» TASK TO CARRY OUT:
Update the stretch of rows from the start through the line containing "Action: 92,412", replacing "reload" with "refresh" and leaving everything else unchanged. Leave the pictures out of your answer.
— BEGIN MATERIAL FOR THIS TASK —
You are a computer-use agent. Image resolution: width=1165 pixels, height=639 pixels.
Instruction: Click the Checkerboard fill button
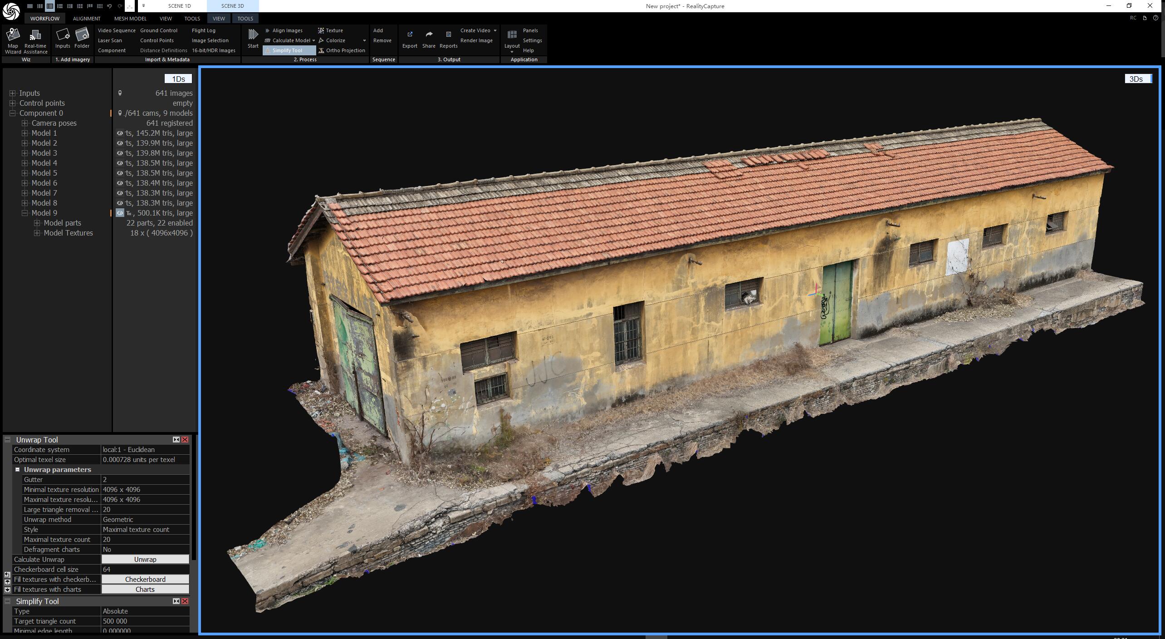click(145, 580)
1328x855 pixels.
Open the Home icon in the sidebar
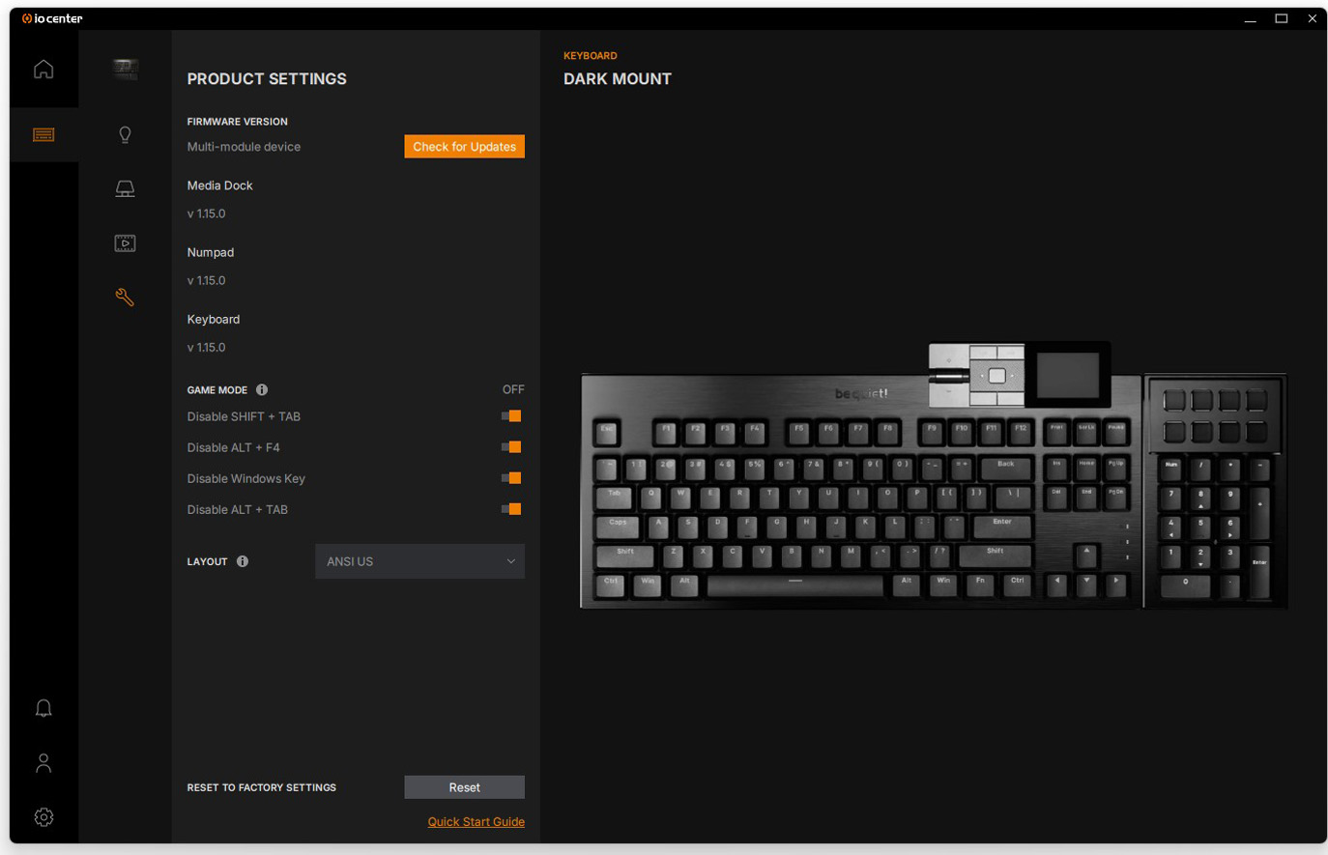pos(43,69)
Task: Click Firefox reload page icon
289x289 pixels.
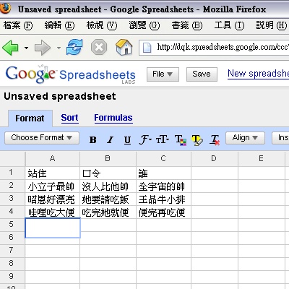Action: [x=74, y=47]
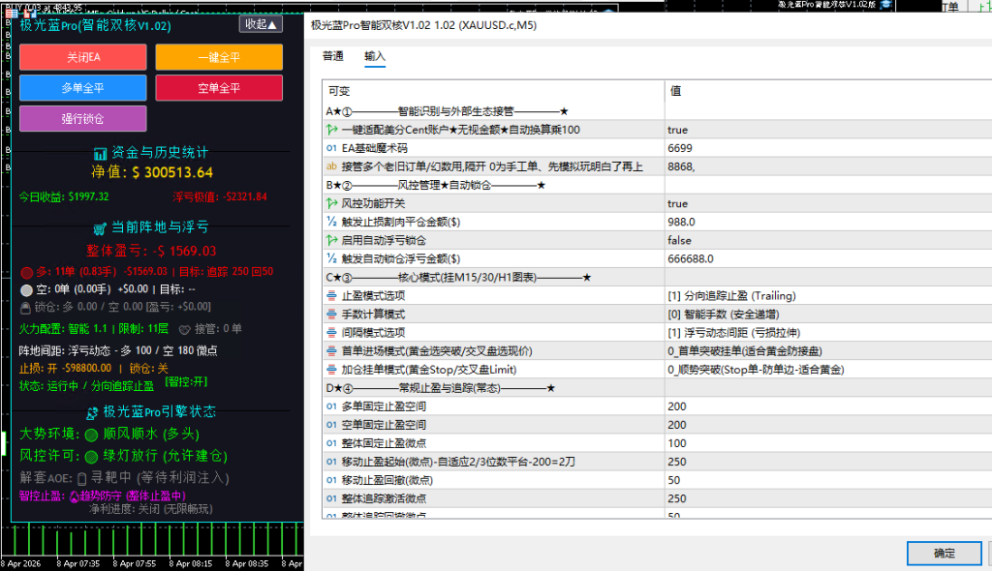
Task: Click the engine icon beside 极光蓝Pro引擎状态
Action: 92,412
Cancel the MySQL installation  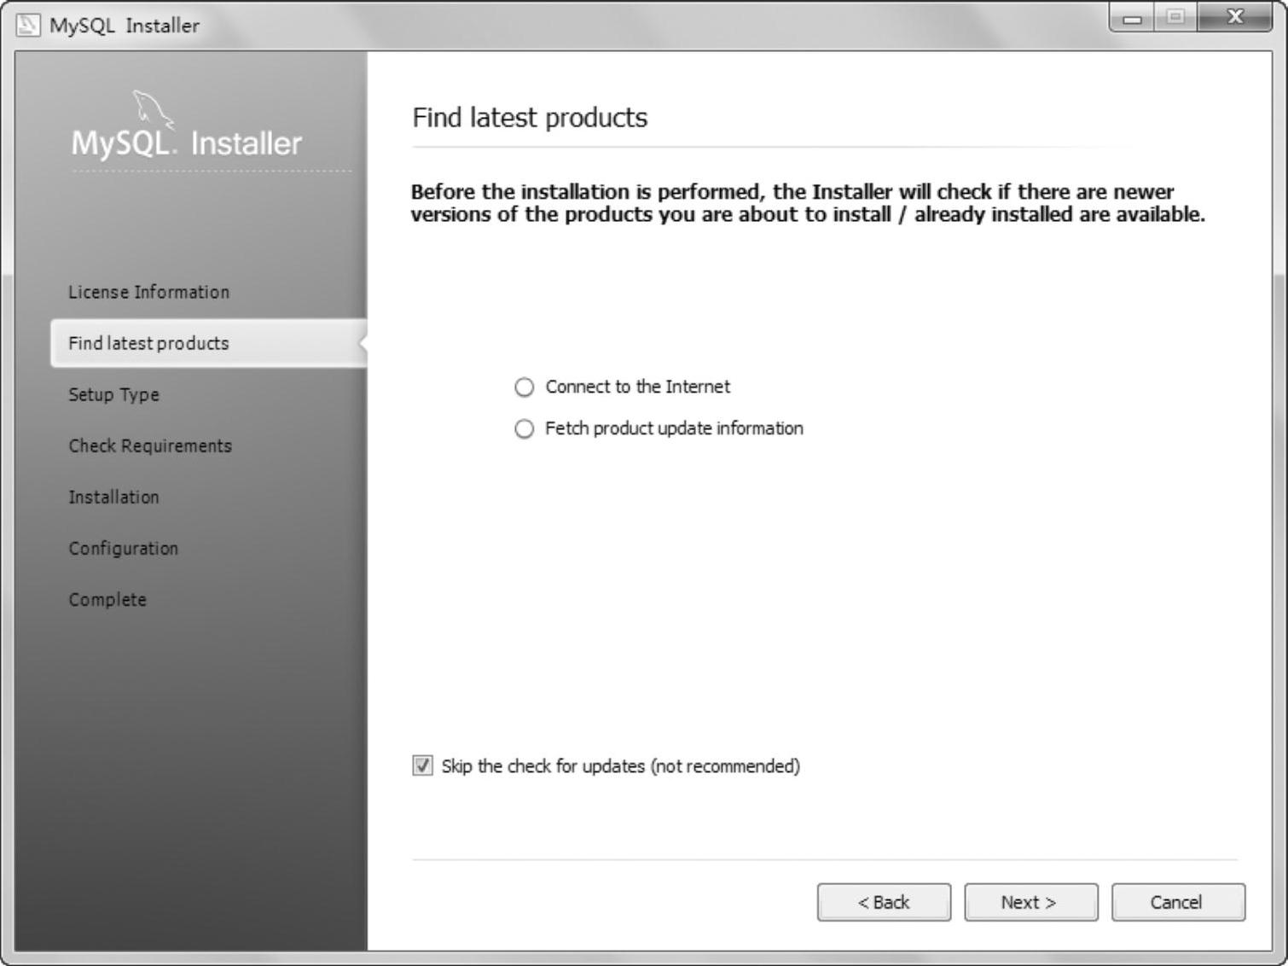pos(1177,902)
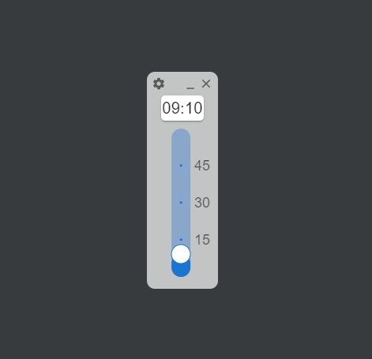Set timer to the 45 minute tick dot

point(181,166)
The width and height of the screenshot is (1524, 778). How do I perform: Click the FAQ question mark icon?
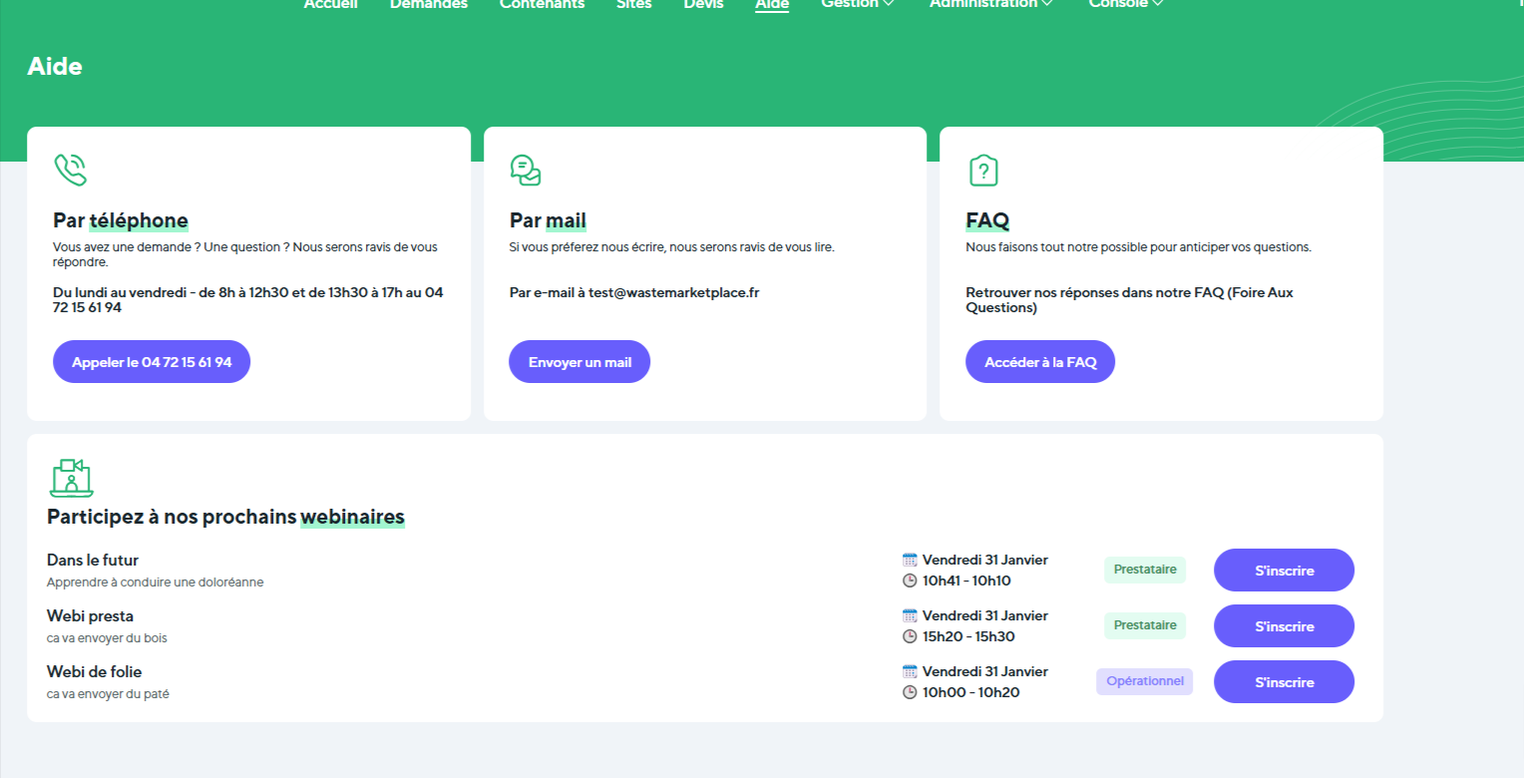[983, 171]
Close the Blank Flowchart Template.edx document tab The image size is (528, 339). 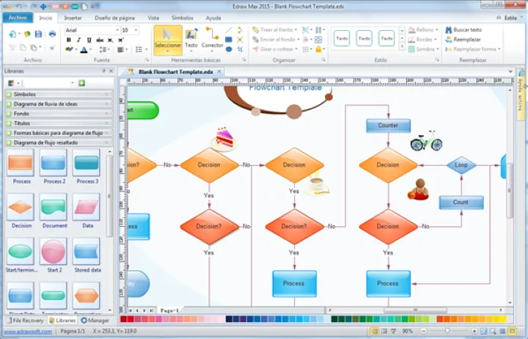tap(219, 72)
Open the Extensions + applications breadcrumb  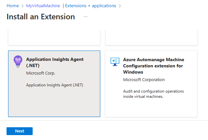(x=90, y=6)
— END MATERIAL FOR THIS TASK —
» RESPONSE BELOW:
You are a computer-use agent. Image resolution: width=1165 pixels, height=639 pixels.
Instruction: Click the Checkerboard fill button
click(145, 580)
1328x855 pixels.
Open the Home icon in the sidebar
pos(43,69)
Task: Click Firefox refresh page icon
289x289 pixels.
Action: [x=74, y=47]
Task: Click the engine icon beside 极光蓝Pro引擎状态
Action: 92,412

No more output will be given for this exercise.